Xuemei Huang1, Ken E. Sakaie1, Jian Lin1, Robert J. Fox1, and Mark J. Lowe1
1Imaging Institute, U-15, Cleveland Clinic, Cleveland, OH, United States
Synopsis
Diffusion Tensor Imaging (DTI) analysis was performed in the multi-site
phase II trial of ibudilast in progressive multiple sclerosis. This study
extends that analysis to three pathways to examine DTI measures in 31
progressive MS patients on treatment and 31 patients on placebo. Probabilistic
tracking maps were generated. Mean pathway diffusion measures: longitudinal
diffusivity (LD) and transverse diffusivity (TD) are reported. We report here
that diffusion measures don’t significantly change over time in the treatment
group but we observe a significant change over time in the placebo group.
Introduction
Ibudilast showed slower progression of brain atrophy than placebo in a
phase 2 trial for patients with progressive multiple sclerosis (MS).1
In the same trial, Diffusion Tensor Imaging (DTI) was conducted, with the
protocol-defined outcome focusing on corticospinal tracts (CST). In this study,
we examine DTI measures in the two additional pathways: the optic radiations
(OR) and the Papez circuit (PC). These pathways are of interest because they
are involved with visual and memory function, which are commonly affected in
MS.Method
Data Collection
Under an IRB-approved protocol, 255 subjects were
enrolled in multi-site phase II trial of ibudilast in progressive multiple
sclerosis.1 This analysis analyzed images from a subset of 62
subjects who completed all timepoints on the same scanner (Siemens Trio
(Siemens Healthineers Erlangen, Germany)). 31 subjects were assigned to Ibudilast
and 31 to placebo. Patients were scanned at five time points: baseline, 24, 48,
72 and 96 weeks. Anatomical T1-weighted images
were collected with voxel size of 1mm isotropic. DTI scans were conducted with scan
parameters: TR/TE = 7400ms/80ms, 60 slices, voxel size = 2.5mm isotropic, matrix
= 102x102, 64 b = 700 sec/mm2 and 8 b=0.
Data Analysis
TORTOISE was used for
motion and eddy current distortion correction.2 Images from each
time point were co-registered with AFNI.3 At the right side of
brain, regions of interest were manually drawn on precentral gyrus and peduncle
to define the CST, lateral geniculate nucleus and primary visual cortex for the
OR, and posterior cingulate and entorhinal cortex for the PC. Probabilistic
tracking maps were generated along three pathways with probablistic tractograph.4
Weighted means of DTI measures were calculated along each pathway.4 The
mean, across subjects, of TD and LD at each time point for each group (treatment/placebo)
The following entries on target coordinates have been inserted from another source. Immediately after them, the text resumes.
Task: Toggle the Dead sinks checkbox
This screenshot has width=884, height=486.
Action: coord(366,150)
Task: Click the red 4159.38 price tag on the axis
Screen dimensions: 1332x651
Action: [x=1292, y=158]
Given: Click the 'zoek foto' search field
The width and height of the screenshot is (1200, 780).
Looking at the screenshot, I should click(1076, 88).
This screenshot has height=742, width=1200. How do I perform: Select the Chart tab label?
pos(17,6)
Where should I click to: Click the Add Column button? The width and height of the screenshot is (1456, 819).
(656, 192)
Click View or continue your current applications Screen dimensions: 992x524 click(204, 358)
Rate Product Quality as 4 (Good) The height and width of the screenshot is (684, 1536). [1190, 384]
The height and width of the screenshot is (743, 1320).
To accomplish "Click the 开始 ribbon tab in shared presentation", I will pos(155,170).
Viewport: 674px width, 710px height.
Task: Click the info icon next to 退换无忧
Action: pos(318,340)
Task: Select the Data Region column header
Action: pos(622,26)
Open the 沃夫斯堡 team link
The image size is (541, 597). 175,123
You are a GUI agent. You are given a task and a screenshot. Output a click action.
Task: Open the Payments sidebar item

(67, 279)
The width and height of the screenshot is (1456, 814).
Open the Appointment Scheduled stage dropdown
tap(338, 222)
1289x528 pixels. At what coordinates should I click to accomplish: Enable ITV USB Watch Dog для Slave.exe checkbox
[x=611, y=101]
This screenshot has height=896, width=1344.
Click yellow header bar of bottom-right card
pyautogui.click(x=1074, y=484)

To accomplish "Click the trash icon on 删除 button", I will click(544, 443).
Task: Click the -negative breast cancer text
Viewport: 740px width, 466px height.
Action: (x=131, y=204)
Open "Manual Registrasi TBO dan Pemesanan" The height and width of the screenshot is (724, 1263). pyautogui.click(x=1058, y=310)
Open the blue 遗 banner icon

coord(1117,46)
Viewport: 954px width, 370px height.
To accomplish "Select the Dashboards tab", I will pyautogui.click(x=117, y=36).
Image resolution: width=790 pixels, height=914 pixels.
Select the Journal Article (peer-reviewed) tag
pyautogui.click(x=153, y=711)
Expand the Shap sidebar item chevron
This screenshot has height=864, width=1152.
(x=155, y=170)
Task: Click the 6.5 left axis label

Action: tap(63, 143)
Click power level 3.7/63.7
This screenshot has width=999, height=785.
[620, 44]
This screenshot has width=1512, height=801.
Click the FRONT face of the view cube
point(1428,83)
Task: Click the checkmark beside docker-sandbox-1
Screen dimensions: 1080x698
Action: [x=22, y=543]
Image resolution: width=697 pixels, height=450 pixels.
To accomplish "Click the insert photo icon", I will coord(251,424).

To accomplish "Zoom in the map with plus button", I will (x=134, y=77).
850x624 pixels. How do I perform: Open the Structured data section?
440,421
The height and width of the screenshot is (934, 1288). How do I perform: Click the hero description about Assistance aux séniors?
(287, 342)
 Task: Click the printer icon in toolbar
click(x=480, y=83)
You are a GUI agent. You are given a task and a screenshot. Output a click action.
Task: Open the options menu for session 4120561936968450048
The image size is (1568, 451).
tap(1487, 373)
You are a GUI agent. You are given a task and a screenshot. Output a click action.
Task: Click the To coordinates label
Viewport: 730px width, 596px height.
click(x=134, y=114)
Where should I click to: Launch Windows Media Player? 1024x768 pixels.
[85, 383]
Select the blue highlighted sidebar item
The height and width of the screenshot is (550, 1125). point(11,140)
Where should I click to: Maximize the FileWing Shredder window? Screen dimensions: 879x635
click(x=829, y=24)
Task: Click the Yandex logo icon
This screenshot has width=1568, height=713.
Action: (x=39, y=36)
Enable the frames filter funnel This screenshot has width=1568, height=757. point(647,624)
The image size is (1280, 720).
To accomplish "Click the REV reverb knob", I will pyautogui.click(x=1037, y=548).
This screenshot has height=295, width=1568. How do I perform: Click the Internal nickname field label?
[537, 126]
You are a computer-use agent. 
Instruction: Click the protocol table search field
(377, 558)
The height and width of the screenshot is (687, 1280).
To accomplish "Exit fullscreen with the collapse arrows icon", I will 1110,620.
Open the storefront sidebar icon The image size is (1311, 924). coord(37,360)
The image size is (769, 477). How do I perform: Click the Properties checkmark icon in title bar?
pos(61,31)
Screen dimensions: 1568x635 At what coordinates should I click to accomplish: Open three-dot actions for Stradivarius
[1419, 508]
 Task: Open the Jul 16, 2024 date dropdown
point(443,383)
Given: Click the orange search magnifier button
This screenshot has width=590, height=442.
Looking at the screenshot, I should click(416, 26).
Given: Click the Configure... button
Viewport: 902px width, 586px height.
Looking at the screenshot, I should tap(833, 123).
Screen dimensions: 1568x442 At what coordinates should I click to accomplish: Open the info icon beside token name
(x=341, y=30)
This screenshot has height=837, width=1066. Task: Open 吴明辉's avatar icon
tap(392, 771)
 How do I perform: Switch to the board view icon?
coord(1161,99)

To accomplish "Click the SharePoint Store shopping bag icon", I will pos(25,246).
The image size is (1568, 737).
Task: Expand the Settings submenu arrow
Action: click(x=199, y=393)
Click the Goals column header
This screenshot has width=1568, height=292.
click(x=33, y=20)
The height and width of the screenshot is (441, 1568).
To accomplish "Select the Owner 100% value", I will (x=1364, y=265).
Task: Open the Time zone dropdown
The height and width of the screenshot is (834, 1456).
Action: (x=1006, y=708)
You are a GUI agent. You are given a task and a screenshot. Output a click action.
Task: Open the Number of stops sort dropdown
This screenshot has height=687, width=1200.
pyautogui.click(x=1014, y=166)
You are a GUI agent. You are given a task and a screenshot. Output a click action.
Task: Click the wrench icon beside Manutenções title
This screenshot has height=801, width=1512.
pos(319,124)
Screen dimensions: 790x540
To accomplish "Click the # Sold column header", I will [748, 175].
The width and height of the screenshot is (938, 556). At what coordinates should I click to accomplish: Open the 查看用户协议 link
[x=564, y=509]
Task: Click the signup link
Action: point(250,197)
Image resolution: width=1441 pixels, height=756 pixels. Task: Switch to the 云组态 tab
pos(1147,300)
was subject to linear regression to determine differences in overall trends.Results
Table1 shows mean and standard deviation of TD and LD values on three
pathways for patients with ibudilast and with placebo. Figure 1 shows the results
of regression of the mean across subjects of TD and LD. The trend in which values stay level over
time in the treatment group but change over time in the control group is
preserved.Discussion and Conclusion
The results suggest that DTI on three pathways is sensitive to
longitudinal changes in MS patients under placebo treatment. In conclusion, DTI
may prove valuable as an imaging biomarker for longitudinal trials of MS
therapy. The future analysis will examine correlation with clinical disability.Acknowledgements
We acknowledge support from the National Institute of Neurological
Disorders and Stroke (U01NS082329), National Multiple Sclerosis Society (RG
4778-A-6) and from MediciNova through a contract with the National Institutes
of Health.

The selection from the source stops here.